One Sentence to Remember
LoCoMo is the benchmark that gave the agent memory market a common scoreboard — useful as a first filter, dangerous as a final answer, and increasingly sharing the stage with newer evaluations like LongMemEval.
FAQ
Q: What does LoCoMo stand for? A: Long Conversational Memory. It is a benchmark dataset for evaluating whether AI agents can recall and reason over conversations that span many sessions and hundreds of turns, not just a single chat.
Q: Who created the LoCoMo benchmark? A: According to the LoCoMo paper on arXiv, it was introduced at ACL 2024 by Maharana, Lee, Tulyakov, Bansal, Barbieri, and Fang from Snap Research and UNC, with the dataset and code on the snap-research/locomo GitHub repository.

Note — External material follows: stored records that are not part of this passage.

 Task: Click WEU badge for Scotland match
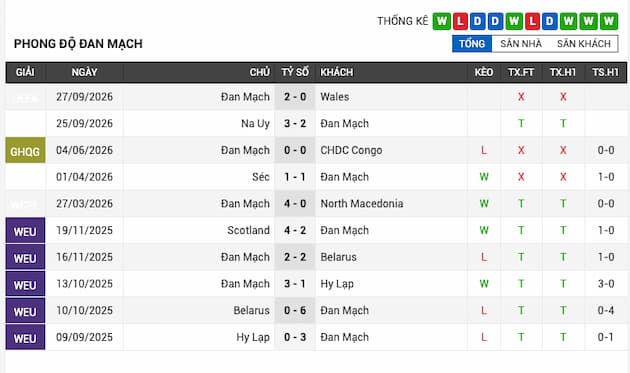tap(25, 231)
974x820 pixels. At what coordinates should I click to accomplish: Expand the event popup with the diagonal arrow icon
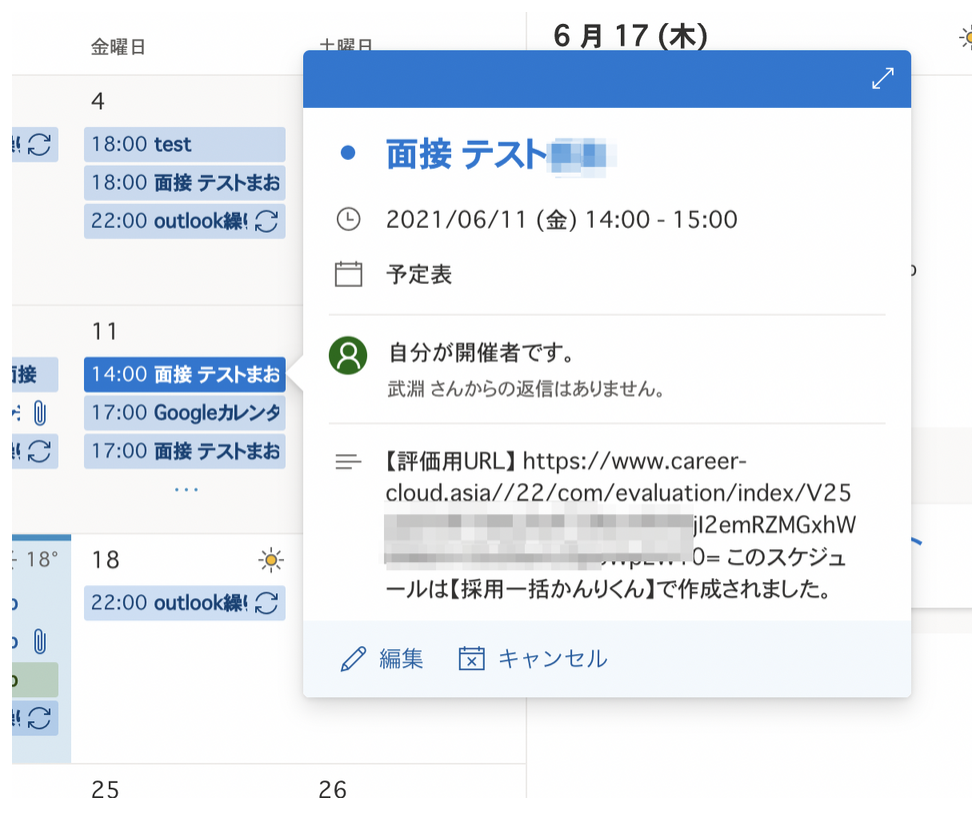coord(883,77)
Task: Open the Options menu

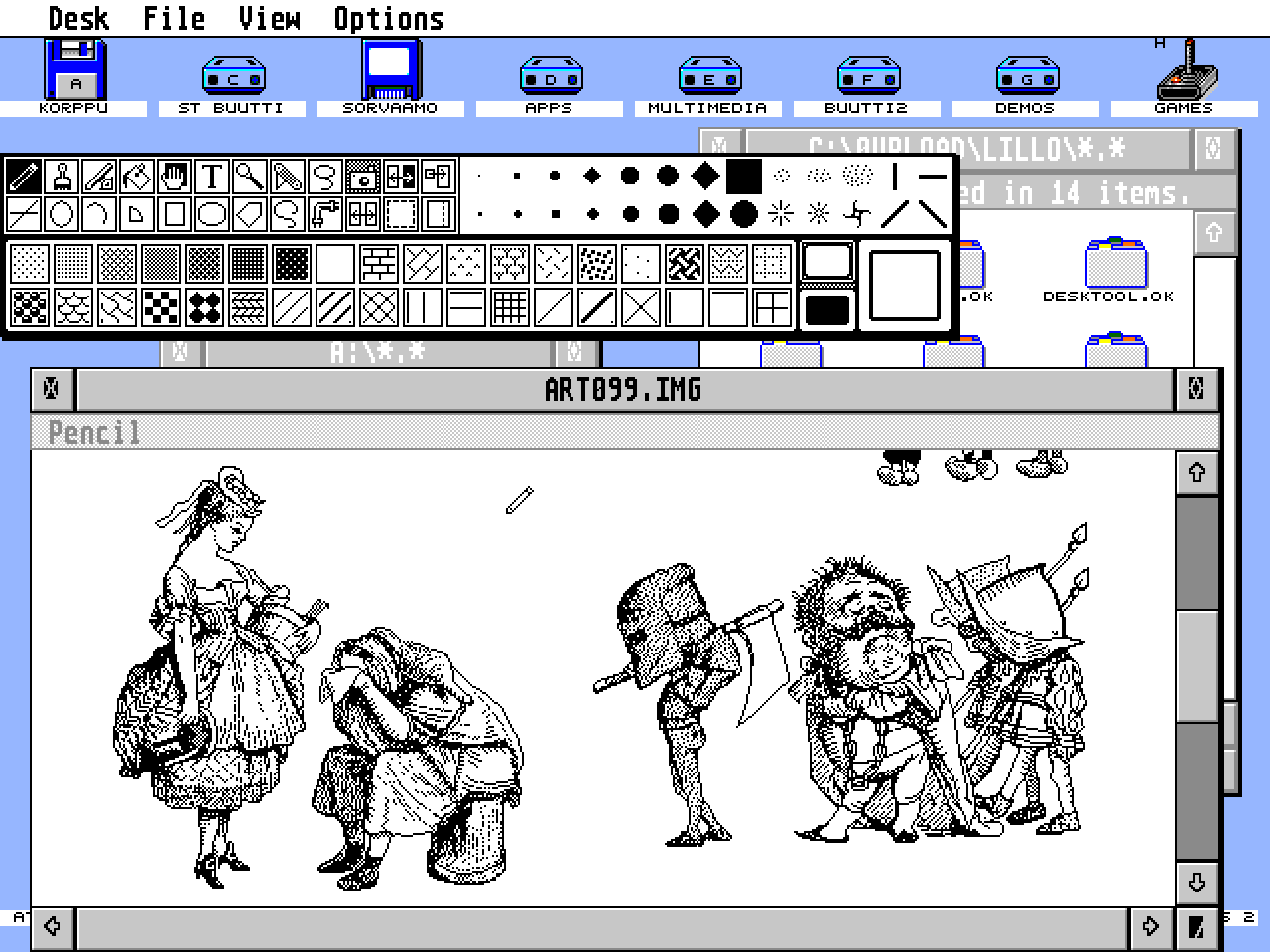Action: [387, 16]
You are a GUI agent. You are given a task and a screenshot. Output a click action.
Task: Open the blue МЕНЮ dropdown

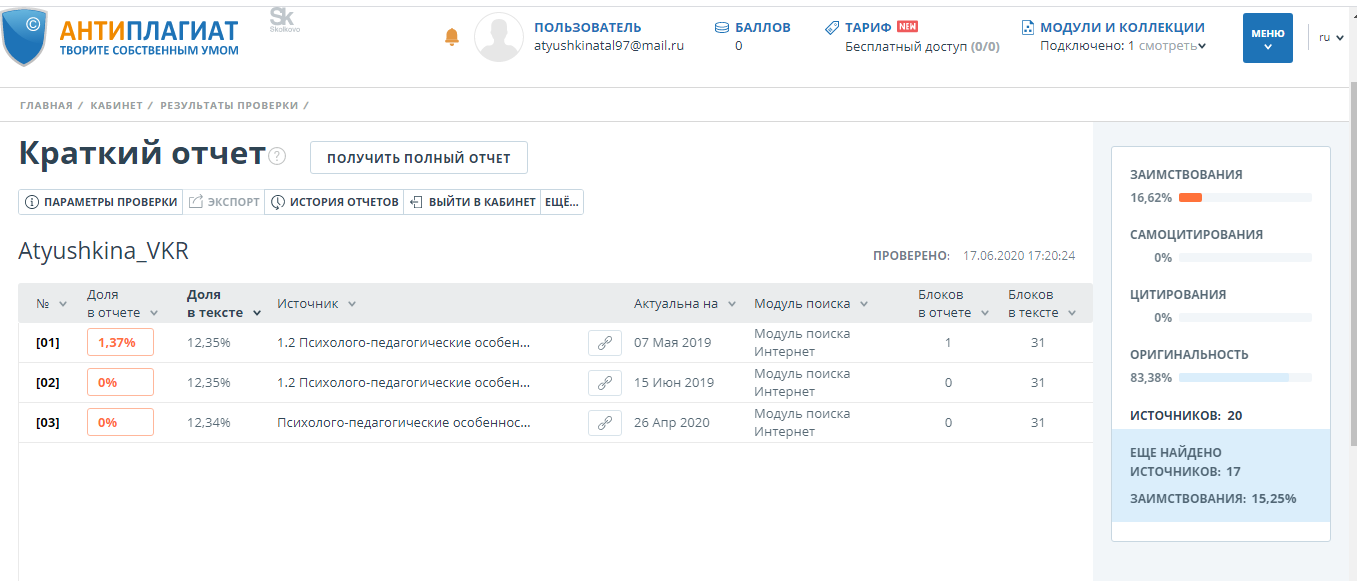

Q: Is LoCoMo still the gold standard for agent memory in 2026? A: It remains the most-cited benchmark, but vendors increasingly call it saturating. Successor evaluations like LongMemEval and Locomo-Plus now appear alongside LoCoMo in serious agent memory comparisons.
Sources
- LoCoMo paper on arXiv: Evaluating Very Long-Term Conversational Memory of LLM Agents - the original ACL 2024 paper introducing the benchmark, dataset, and scoring methodology.
- LoCoMo project page: snap-research.github.io/locomo - dataset description, conversation statistics, and links to the public repository.
Expert Takes
The benchmark probes capabilities older datasets couldn’t see — multi-hop reasoning across days, temporal grounding, and event summarization across sessions. Long-term memory isn’t a longer context window. It’s a different problem. The risk is that judge-model evaluation introduces variance the score doesn’t show. A higher number on the leaderboard isn’t always a better memory system underneath, and any responsible reading of LoCoMo treats the methodology section as part of the result.
Read LoCoMo numbers as a starting filter, not a buying signal. Vendors report scores from their own runs, with their own grading rubrics, on their own infrastructure. Before trusting any number, ask three questions: which model evaluated the answers, were conversation hints provided to the agent, and which question categories were included. A clean specification for “what counts as a correct memory recall” matters more than the headline score, and most vendor blogs skip that part.
The leaderboard race is real, loud, and strategically important. Every agent memory vendor wants to be on top of LoCoMo because procurement teams check it before they check architecture. The actual signal isn’t the rank — it’s which vendors publish methodology and which only publish numbers. The benchmark has become a credentialing layer for the agent memory market, even as researchers warn it is saturating. That tension shapes the next twelve months of vendor positioning.
A benchmark becomes a power structure once an industry agrees it matters. LoCoMo now decides which memory systems get funded, covered, and bought — based on test conditions designed before today’s agents existed. Who audits the judge models? Who reproduces the headline scores? When the public learns about “the best memory” through vendor self-reports rather than independent replications, the leaderboard stops measuring science and starts measuring marketing budgets.